Une fois de plus, le réquisitoire est sévère. Ces fléaux sont à l’image de la gangrène, et peuvent facilement venir à bout d’une société. Que ce réquisitoire émane du président de la République, il est temps d’agir, de changer, et les hommes et le mode de gouvernance.

Fait intéressant, le président de la République vient de rejoindre les evêques catholiques qui, dans leurs lettres épiscopales ont dénoncé les mêmes fléaux. Pas plus tard que dans celle du 12 février 2009, ils appelaient le peuple congolais à la « vigilance ».

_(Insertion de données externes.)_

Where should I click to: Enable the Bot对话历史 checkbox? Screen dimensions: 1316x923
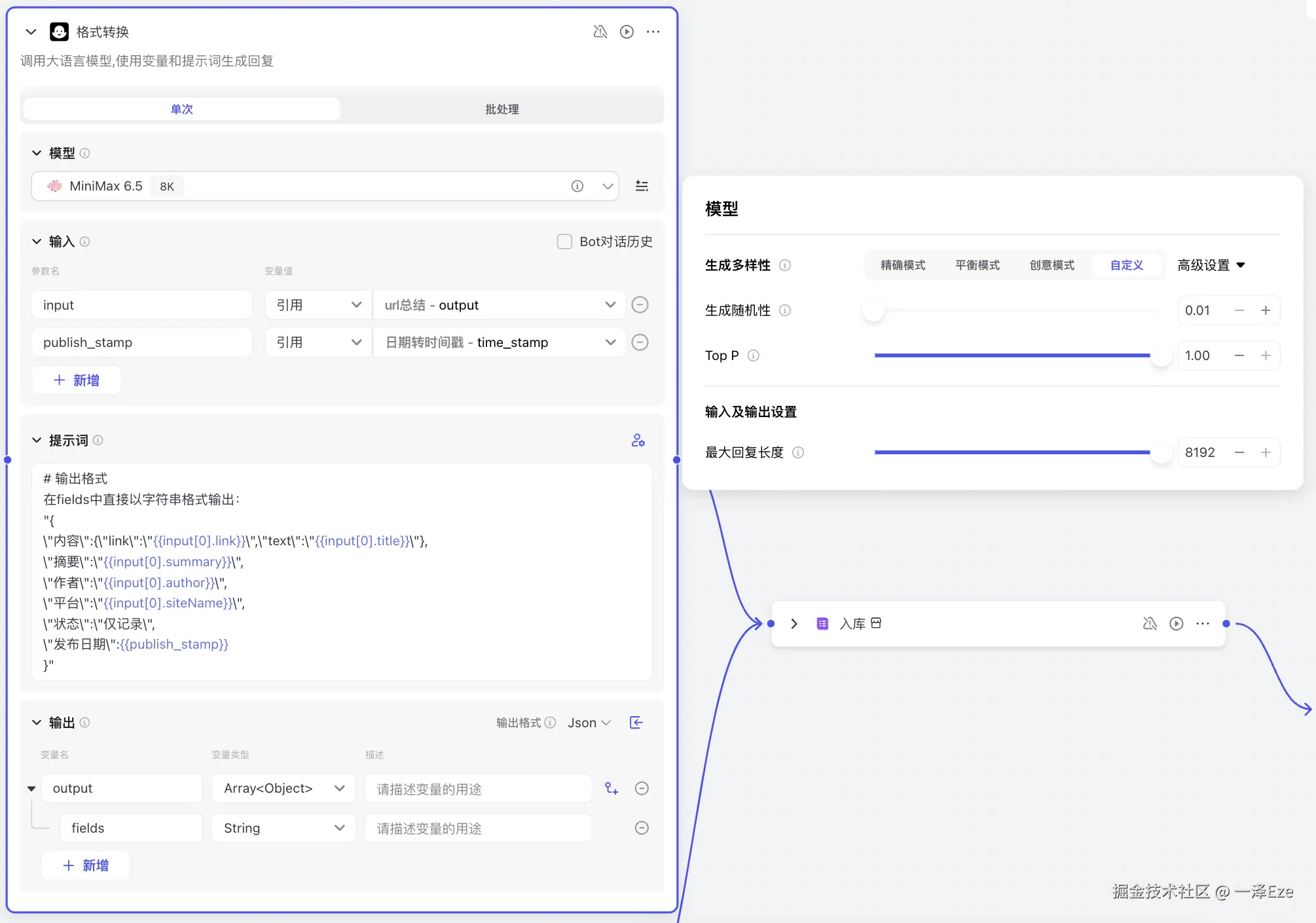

Parlant de la paix, de la sécurité menacées, ils ont critiqué la gabegie financière et l’incurie administrative émaillées par l’impaiement des fonctionnaires, la misère des familles, l’inaccessibilité croissante à d’autres services de base tels que les soins de santé, l’eau potable, l’électricité, les transports publics, l’assainissent des villes.

De la corruption, ils soulignaient qu’elle est devenue le « cadre général de vie et d’action socio-politique en RDC ». Et de conclure « qu’il y a péril en la demeure. Il est urgent d’envisager et d’appliquer des sanctions exemplaires ».

Oui. Il faut agir, changer. Car, comme l’ont dit les évêques catholiques, « le peuple jugera ses gouvernants sur leur capacité à donner une réponse pertinente et définitive à ces grands défis ». C’est tout dire.